2019 stats with NE: 8 games played, 26 receptions, 207 yards, TD

Sanu has been a pretty good receiver throughout his career. He was not that with the Patriots, even when you factor in that he was playing with a bad ankle. The hands weren't there, the blocking famously wasn't there on that jet sweep to N'Keal Harry against the Bills and overall his performance was not worth the steep price paid (the 55th overall pick, which the Falcons then traded for Hayden Hurst) for his services.  

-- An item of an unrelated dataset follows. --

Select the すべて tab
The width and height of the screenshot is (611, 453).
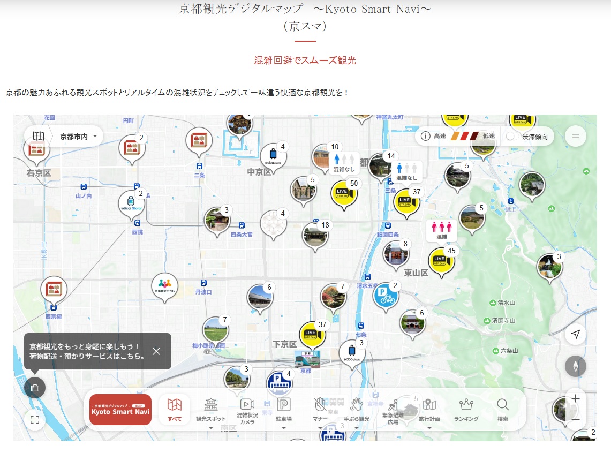point(175,410)
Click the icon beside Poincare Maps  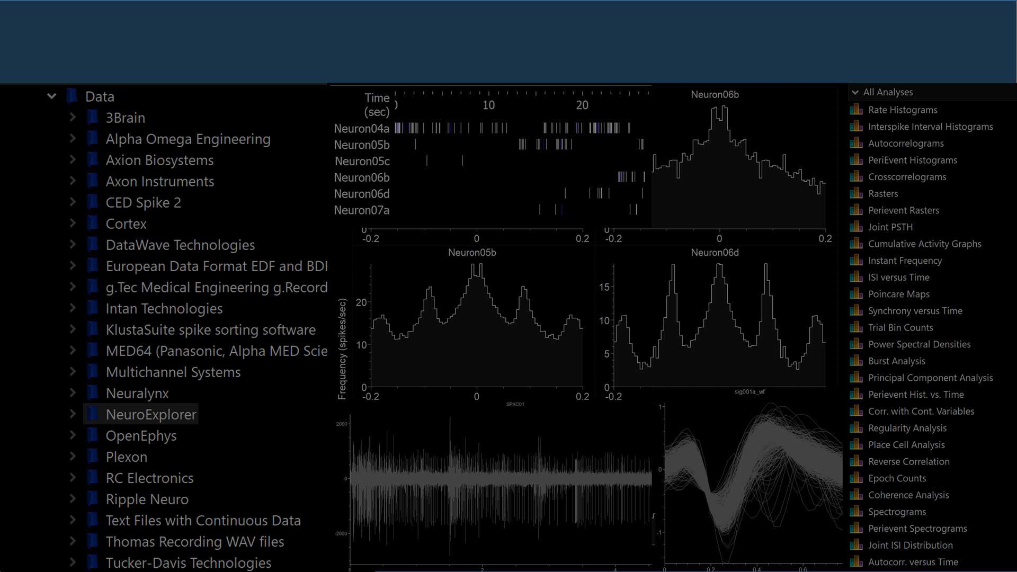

All that is to say this: Sanu can't possibly be as bad as that, right? He's gotten surgery for that high ankle sprain and will be both healthy and better-adjusted to New England's offense. Unless the 30-year-old is just cooked, 600 yards should be a realistic mark. 


2019 stats: 26 receptions, 359 yards

I'll be honest: I watched every Patriots game last season and do not remember him having 359 receiving yards. Anyway, we all saw that he and Stidham had a good rapport in the preseason, but that's the preseason. I think Meyers will be better because he's got a quarterback that trusts him.

If he can't improve given those circumstances, that could just about do it for the undrafted receiver.